During the construction of the canal, several challenges had to be overcome. Near Elsloo, the builders had to dig deep into a steep hill, called the Scharberg. At this section, the canal is built between a steep hill on one side, and the river Meuse on the other side, only 50 metres away. Here, archeologists found many teeth, dating back to the Miocene. Unlike a normal canal, the Juliana Canal was not completely dug. Because of the difference in height, the canal couldn't be built in the ground, so the constructors made huge dikes.
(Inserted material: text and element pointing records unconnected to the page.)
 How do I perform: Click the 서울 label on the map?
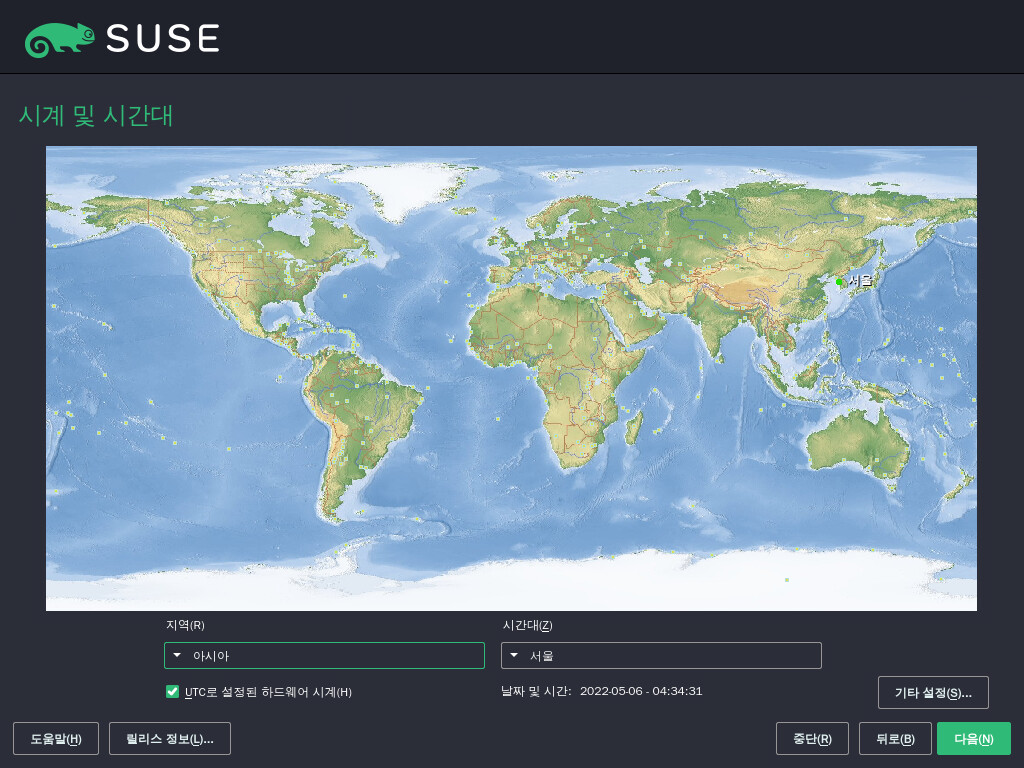[860, 281]
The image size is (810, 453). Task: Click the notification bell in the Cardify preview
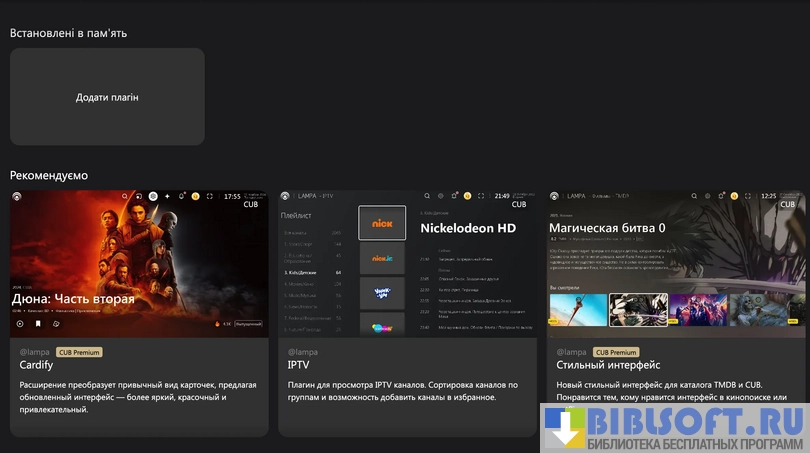tap(181, 196)
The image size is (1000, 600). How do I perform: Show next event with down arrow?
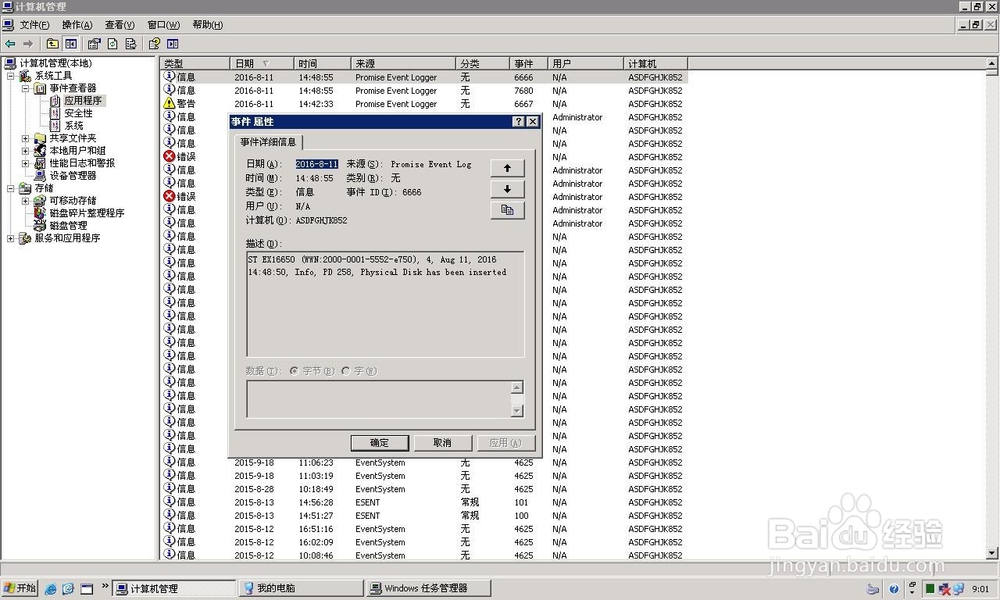click(508, 189)
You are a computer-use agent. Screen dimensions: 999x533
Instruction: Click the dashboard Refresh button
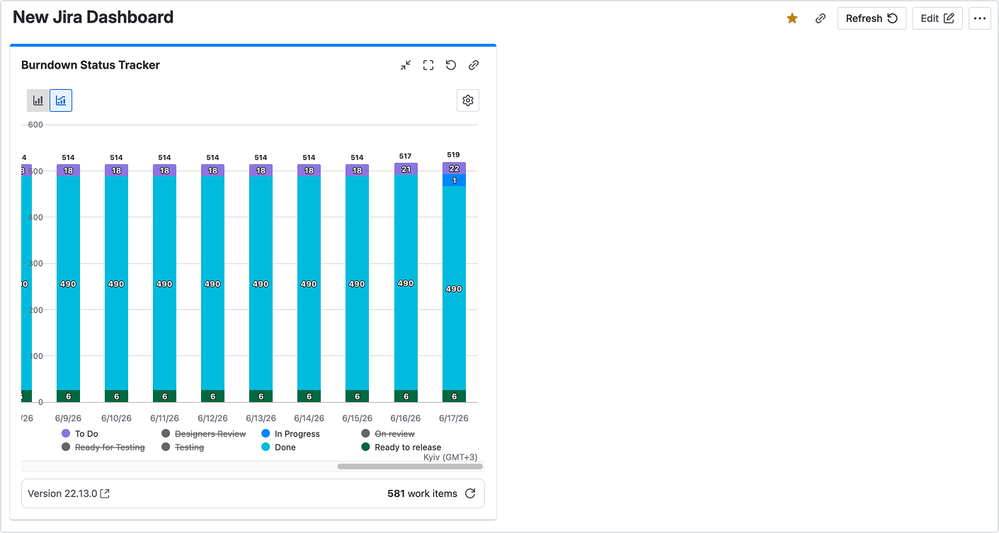pyautogui.click(x=872, y=18)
The height of the dike can vary from none to almost 50 metres. The bottom of the canal was then covered with a thick layer of rocks, coming from the river Meuse.

In World War II, the canal had an important strategic role. In 1940, it stopped the German troops invading Flanders. This gave the Belgians more time to mobilize their army and strengthen their defence lines. When the Netherlands surrendered, the Germans built a lot of bunkers on both sides of the canal. In 1944, when the allied forces where chasing after the retreating Germans, they were also stopped by the canal, as the Germans blew up all the bridges.

After the war, almost all of the old steel arch bridges were repaired. The bridge of Elsloo, standing higher above the canal and being much longer than the other bridges, could not be replaced until the 1960s. Today, it's the only bridge (except the highway bridge to Belgium, built in the 1970s) that has no arch.

On January 27, 2004, the canal became an international news item. During the night, one of the dikes was washed away. When a man walking on the dike suddenly saw that the path in front of him had just disappeared, he called the firefighters. In the evening, the old centre of Stein was evacuated, while massive amounts of water were only held back by sandbags. After an investigation, the cause was found. An 80-year-old water supply line, which had not been in use anymore and was forgotten, but which was still under pressure, started to leak, causing the dike to erode from the inside out.